Page:Lao-Tseu - Le livre de la voie et de la vertu - traduction Stanislas Julien, 1842.djvu/26

Le texte de cette page a été corrigé et est conforme au fac-similé.

Ho-chang-kong, le plus ancien commentateur de Lao-tseu, qui florissait dans le IIe siècle avant notre ère, explique ainsi ce passage : « Je ne vois ni le corps ni la figure du Tao ; je ne sais comment il faut le nommer : mais, comme je vois que tous les êtres naissent en venant par le Tao, je le qualifie en l’appelant le Tao ou la Voie. »

Ho-kouan-tseu, philosophe Tao-sse, offre (liv. III, fol. 20) une définition analogue du même mot : « Le Tao est ce qui a donné passage aux êtres. »

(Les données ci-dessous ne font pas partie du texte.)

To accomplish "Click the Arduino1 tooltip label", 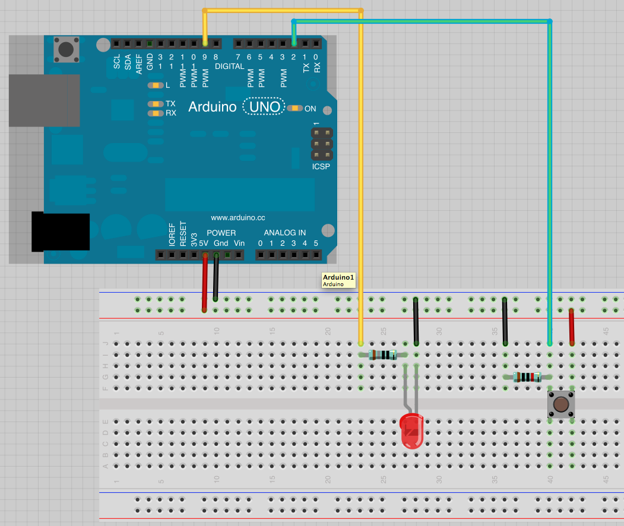I will [x=338, y=280].
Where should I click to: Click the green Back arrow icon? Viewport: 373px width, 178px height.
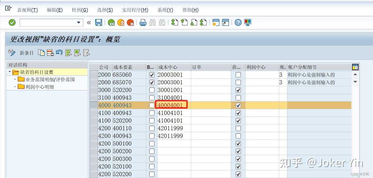coord(111,22)
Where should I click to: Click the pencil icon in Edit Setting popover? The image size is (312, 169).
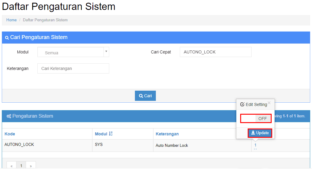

On peut comparer Tchoang-tseu, philosophe Tao-sse contemporain de Meng tseu, liv. V, fol. 1.

Nous voyons dans le Tao-te-king, chap. xxi, note 6, un curieux passage où Lao-tseu compare le Tao ou la Voie, à une porte par laquelle passent tous les êtres pour arriver à la vie.

Il résulte des passages qui précèdent, et d’une foule d’autres que je pourrais rapporter, que, dans Lao-tseu et les plus anciens philosophes de son école antérieurs à l’ère chrétienne, l’emploi et la définition du mot Tao excluent toute idée de cause intelligente, et qu’il faut le traduire par Voie, en donnant à ce mot une signification large et élevée qui réponde au langage de ces philosophes, lorsqu’ils parlent de la puissance et de la grandeur du Tao.

Lao-tseu représente le Tao comme un être dépourvu d’action, de pensées, de désirs, et il veut que, pour arriver au plus haut degré de perfection, l’homme reste, comme le Tao, dans un quiétisme absolu ; qu’il se dépouille de pensées, de désirs, et même des lumières de l’intelligence, qui, suivant lui, sont une cause de désordre. Ainsi, dans son livre, le mot Tao signifie tantôt la Voie sublime par laquelle tous les êtres sont arrivés à la vie[1], tantôt l’imitation du Tao, en restant, comme lui, sans action, sans

  1. Cf. chap. i, iv, vi, xxi, xxv, etc.